## Extrait source
.....
Le bonheur des étudiants est dans la précarité
par Anaïs PLISSONNEAU
vendredi 6 octobre 2017
La vie étudiante est souvent une étape très attendue chez les jeunes. Notamment sur le point de l'indépendance et de la liberté, en quittant le cocon familial pour aller étudier ailleurs, plus ou moins loin de chez leurs parents. Mais très souvent tout ceci n'est qu'illusion. Alors qu'est-ce qu'est réellement le bonheur d'un étudiant ?
Les jeunes et la société française
Dans un sondage réalisé par le magazine L’Étudiant, « plus de trois quart des Français ont une perception positive de la jeunesse »1 mais ceux-ci sont également 54 % à avoir une vision discriminante des jeunes issus des quartiers populaires.
Sur la question de l'aide à la jeunesse étudiante la société Française et les interrogés dans ce sondage sont en contradictions, car 7 d'entre eux sur 10 estiment que l'aide aux jeunes par les pouvoirs publics est une action positive, mais comme l'explique à nouveau la sociologue Cécile Van de Velde :
« Les réponses font écho à toute l’ambiguïté française face à la question des jeunes : une aide pour intégrer, oui, mais par pour assister. ».
Le départ du cocon familial
En France on compte environ 2 millions d'étudiants pour beaucoup d'entre eux la vie étudiante est le moyen de quitter leurs parents et de commencer à vivre indépendamment d'eux. Tout comme l'explique la journaliste, Marion Ablain :
« Le passage du lycée à la vie étudiante est une étape très attendue. On laisse le nid familial pour la « grande vie ». Celle de l'indépendance, des sorties, de la débrouille… Apprentissage de l'autonomie et liberté pour les uns, appréhension et sensation de vide pour d'autres. ».
C'est la période de la vie où il s'y passe le plus de choses, avec le permis, la majorité, les sorties. C'est la période ont l'on est en pleine expansion du bonheur, on sort, on fait la fête, on commence a s'émanciper.
En France ils sont 23 % à vivre en location seul tandis que 24 % vivent encore chez leurs parents. Il y a également 11 % des étudiants qui vivent en résidence universitaire et 12 % en colocation. Les 30 % restants vivent soit chez leur mère, soit chez leur père, soit en internat, soit en propriété de l'étudiant, de sa famille ou de ses proches, ou en location en couple. Le fait de ne plus vivre avec ses parents est d'apprendre la gestion, le temps pour le travail scolaire et le temps pour les sorties. C'est un challenge d'apprendre à vivre seul, de gérer un budget.
C'est donc là, dans l'indépendance, que réside le bien être de l'étudiant, le sentiment de bonheur, de liberté, mais aussi de responsabilité. D'autant plus que, comme le dit François Morel, le bonheur est invisible, on ne ressent pas sa présence quand il est là, « Il est maquillé, il ne dit pas son nom. Mais, c'est quand il part qu'on s'aperçoit de son absence... ». Il ne faut donc pas se priver de sa jeunesse, et en profiter. Il faut voir la vie étudiante comme une étape importante de la vie.
.....
## Consignes écrites
1. Les affirmations suivantes concordent-elles avec l'article sur la vie étudiante ? Répondez par oui ou non à chacune en citant les mots décisifs de l'article. (a) 24 % des étudiants vivent encore chez leurs parents. (b) 7 interrogés sur 10 jugent négative l'aide des pouvoirs publics aux jeunes. (c) On compte environ 3 millions d'étudiants en France.
2. Mettez à jour l'article sur la vie étudiante de « C'est la période de » jusqu'à « commence a s'émanciper. » inclus, en remplaçant « le permis » par « le baccalauréat ».

## Données sources
.....
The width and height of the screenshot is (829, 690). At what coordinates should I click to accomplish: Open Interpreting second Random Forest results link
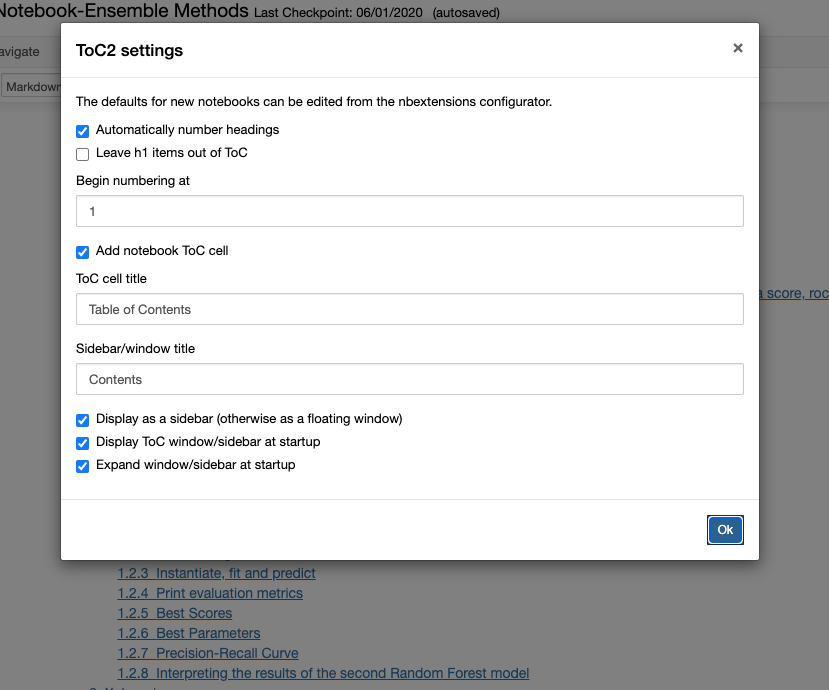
.....
## Réponses dans l'ordre
1.
(a) Oui : « 24 % vivent encore chez leurs parents ».
(b) Non : « 7 d'entre eux sur 10 estiment que l'aide aux jeunes par les pouvoirs publics est une action positive ».
(c) Non : « En France on compte environ 2 millions d'étudiants ».

2.
C'est la période de la vie où il s'y passe le plus de choses, avec le baccalauréat, la majorité, les sorties. C'est la période ont l'on est en pleine expansion du bonheur, on sort, on fait la fête, on commence a s'émanciper.